Habib Sholeh menggendong bayi itu, lalu memandangnya dengan tajam. "Ia akan memperoleh kedudukan yg tinggi. Masyarakat akan berjalan di bawah naungan dan keberkahannya. Ia akan mencapai maqom kakeknya, Umar bin Abdurrohman al-'Atthos.", kata Habib Sholeh
Mendengar ini, ibu beliau pun merasa terhibur.
Sejak itu Habib Ahmad memperoleh perhatian khusus dari Habib Sholeh. Kadang bila melihat Habib Ahmad berjalan menghampirinya, Habib Sholeh berkata, "Selamat datang pewaris sir Umar bin Abdurrohman." Kemudian Habib Sholeh memboncengkan dia di tunggangannya.
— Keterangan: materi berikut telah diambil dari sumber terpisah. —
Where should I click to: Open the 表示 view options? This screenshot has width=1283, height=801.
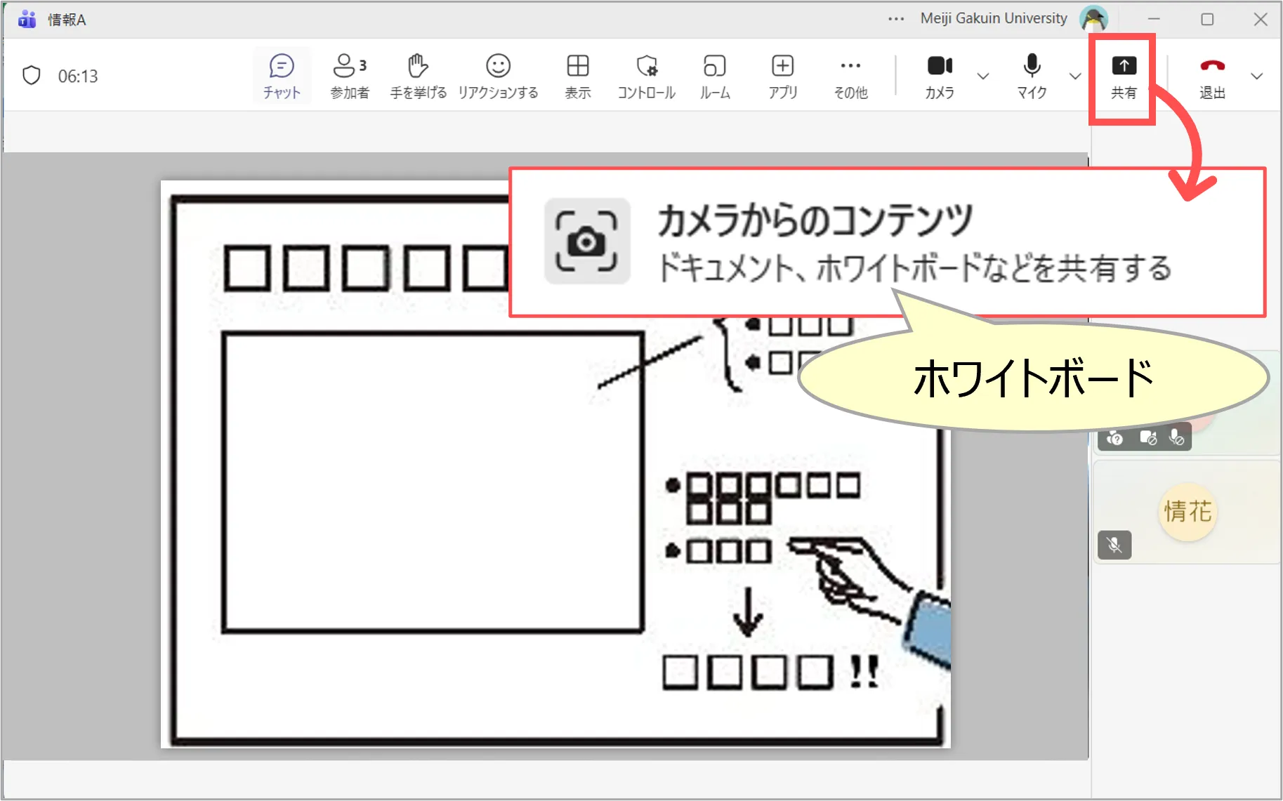pyautogui.click(x=577, y=76)
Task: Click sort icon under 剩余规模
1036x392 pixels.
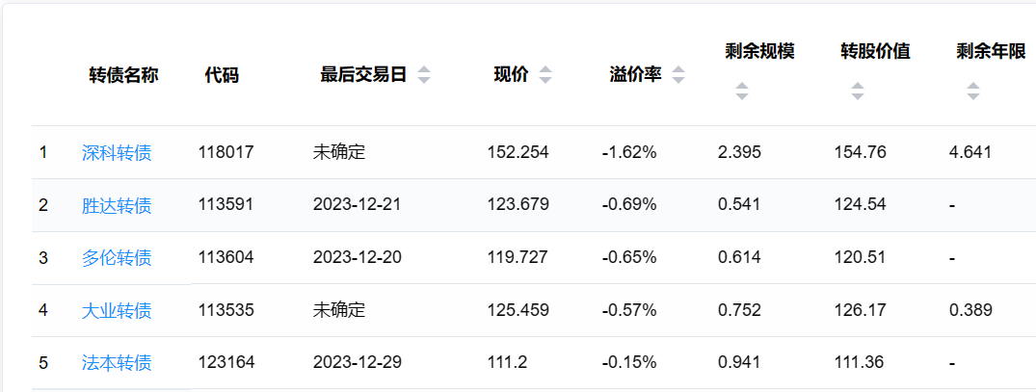Action: click(x=741, y=91)
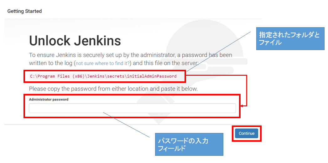Click "initialAdminPassword" filename in the path

[x=152, y=76]
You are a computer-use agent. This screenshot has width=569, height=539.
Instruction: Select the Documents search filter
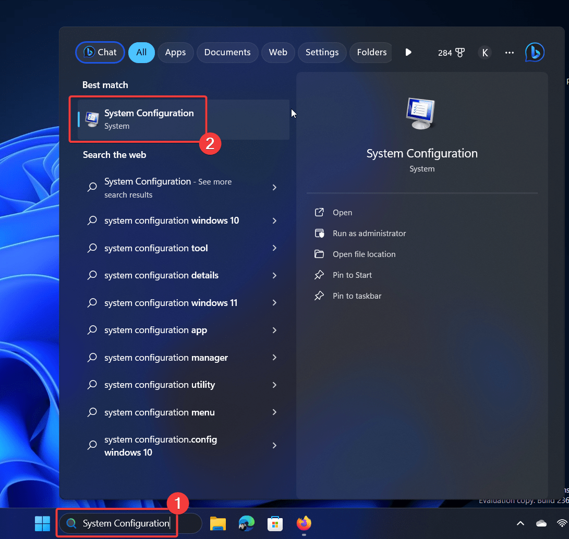(x=227, y=52)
Pada kesempatan lain Habib Sholeh berkata kepada beliau, "Kau mendapat madad khusus dari kakekmu Umar bin Abdurrohman."
PENGLIHATAN BATIN
Meski kehilangan kedua penglihatannya, Habib Ahmad bin Hasan tampak seperti orang yang dapat melihat dengan baik. Allah mengganti penglihatan lahiriahnya dengan penglihatan batiniah. Hal ini terbukti dalam beberapa peristiwa, baik ketika beliau masih kecil maupun setelah mencapai usia lanjut. Seakan Alloh SWT ingin menunjukkan kepada orang-orang yang hidup sejamannya makna firman-Nya:
"Karena sesungguhnya bukanlah mata yang buta, tapi yang buta adalah hati yang ada di dalam dada."(Q.S. al-Haj, 22:46)
Sebagaimana manusia, semua hewan juga memiliki cahaya mata dhohir, tapi cahaya mata hati (bashiroh) hanya dimiliki oleh orang-orang yg telah dipersiapkan Alloh untuk dekat dengan-Nya. Habib Ahmad sering memberitahu hal-hal yang luput dari pandangan para sahabatnya.
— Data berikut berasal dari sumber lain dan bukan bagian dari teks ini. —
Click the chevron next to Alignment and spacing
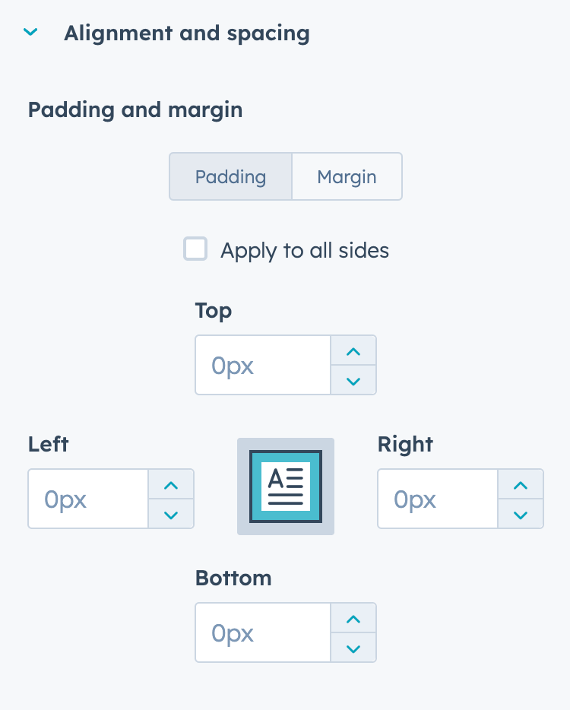This screenshot has height=710, width=570. (x=30, y=32)
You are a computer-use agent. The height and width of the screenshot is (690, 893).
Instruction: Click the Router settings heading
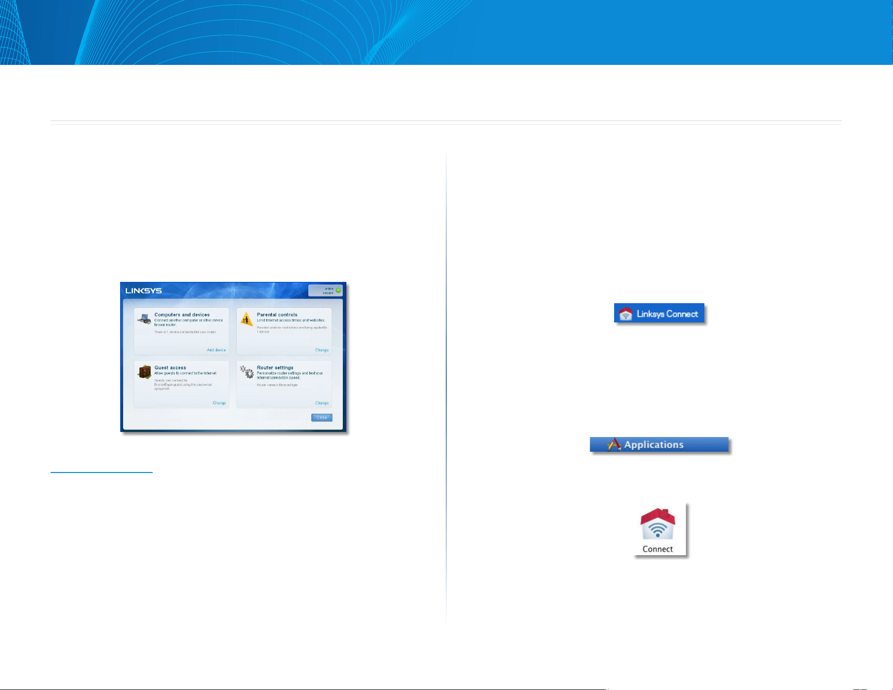point(275,368)
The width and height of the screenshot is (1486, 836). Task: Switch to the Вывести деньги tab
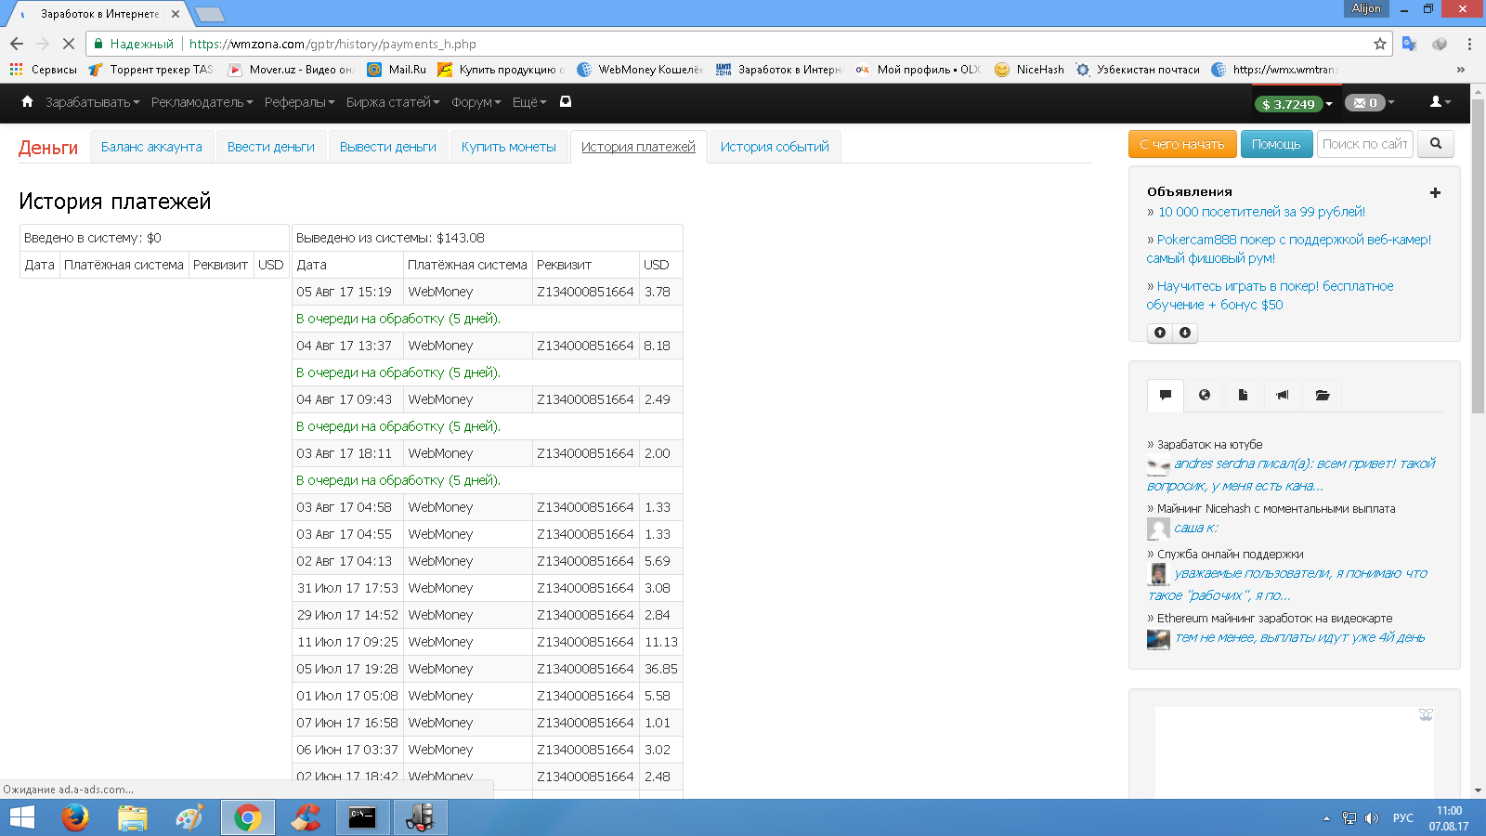pos(387,147)
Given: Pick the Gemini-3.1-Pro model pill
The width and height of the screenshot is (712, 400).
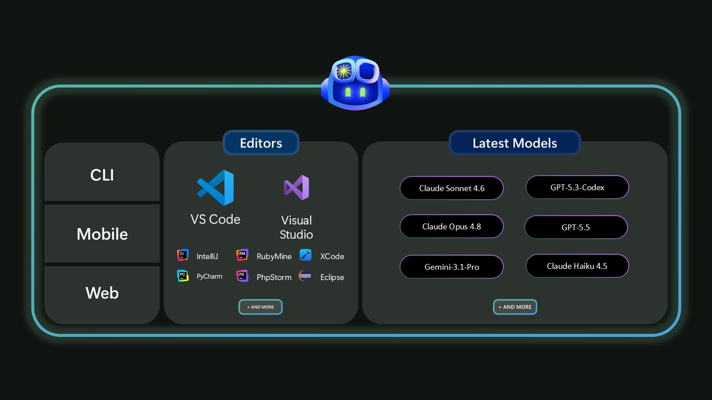Looking at the screenshot, I should pos(452,267).
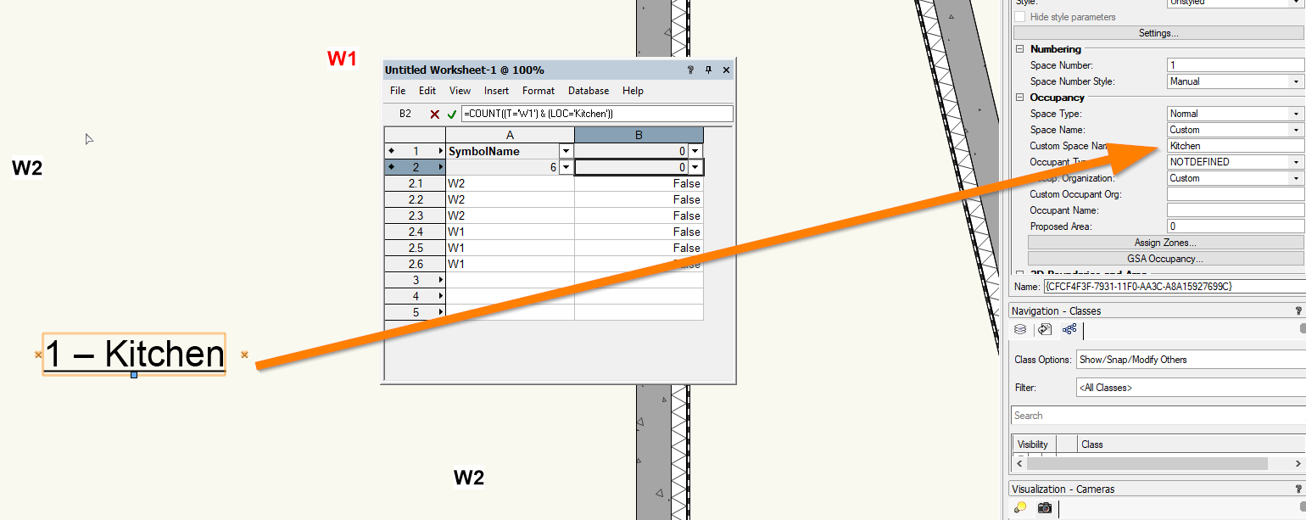Accept the formula with green checkmark
This screenshot has height=520, width=1306.
[x=452, y=114]
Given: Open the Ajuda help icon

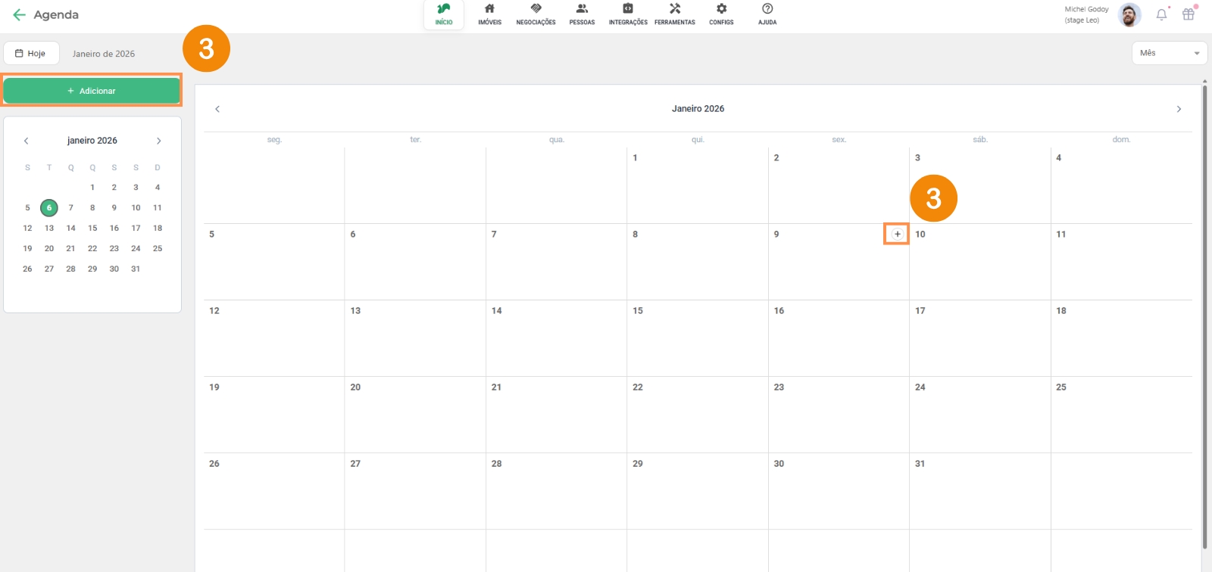Looking at the screenshot, I should 767,14.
Sebagaimana manusia, semua hewan juga memiliki cahaya mata dhohir, tapi cahaya mata hati (bashiroh) hanya dimiliki oleh orang-orang yang telah dipersiapkan Alloh untuk dekat dengan-Nya. Habib Ahmad sering memberitahu hal-hal yang luput dari pandangan para sahabatnya.
Habib Umar bin Muhammad al-'Atthos bercerita,
"Ketika masih kecil, aku suka bermain-main dengan Akh Ahmad bin Hasan dan Akh Abdulloh bin Abubakar bin Abdulloh di jalanan kota.
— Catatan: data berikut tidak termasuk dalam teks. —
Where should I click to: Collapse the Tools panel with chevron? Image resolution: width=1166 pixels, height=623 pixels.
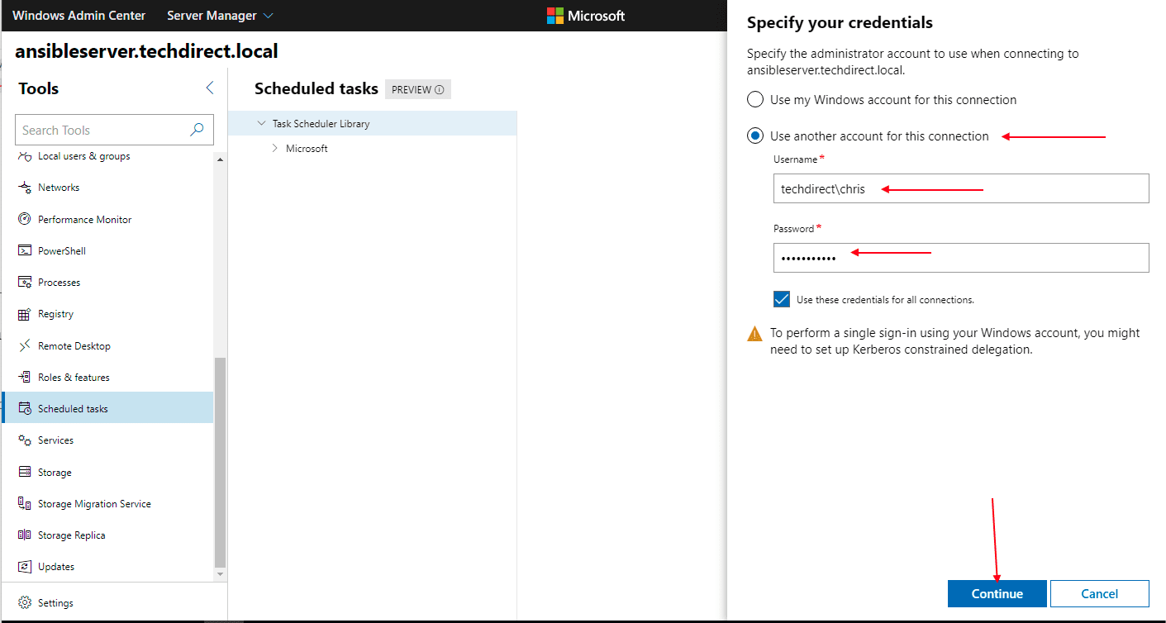pyautogui.click(x=209, y=88)
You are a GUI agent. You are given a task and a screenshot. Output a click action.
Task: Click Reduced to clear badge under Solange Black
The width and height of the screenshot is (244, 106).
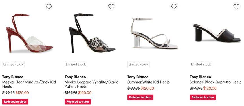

Usia kami sebaya, aku sering mendengar masyarakat memperbincangkan kewalian dan kasyf-kasyf Akh Ahmad bin Hasan, namun aku belum pernah membuktikannya.
Suatu hari aku berkata pada Akh Abdulloh bin Abubakar,
"Mari kita buktikan omongan masyarakat malam ini. Jika ia memang seorang wali, kita akan membenarkannya, tapi jika itu hanya kabar bohong, kita akan membuatnya menderita."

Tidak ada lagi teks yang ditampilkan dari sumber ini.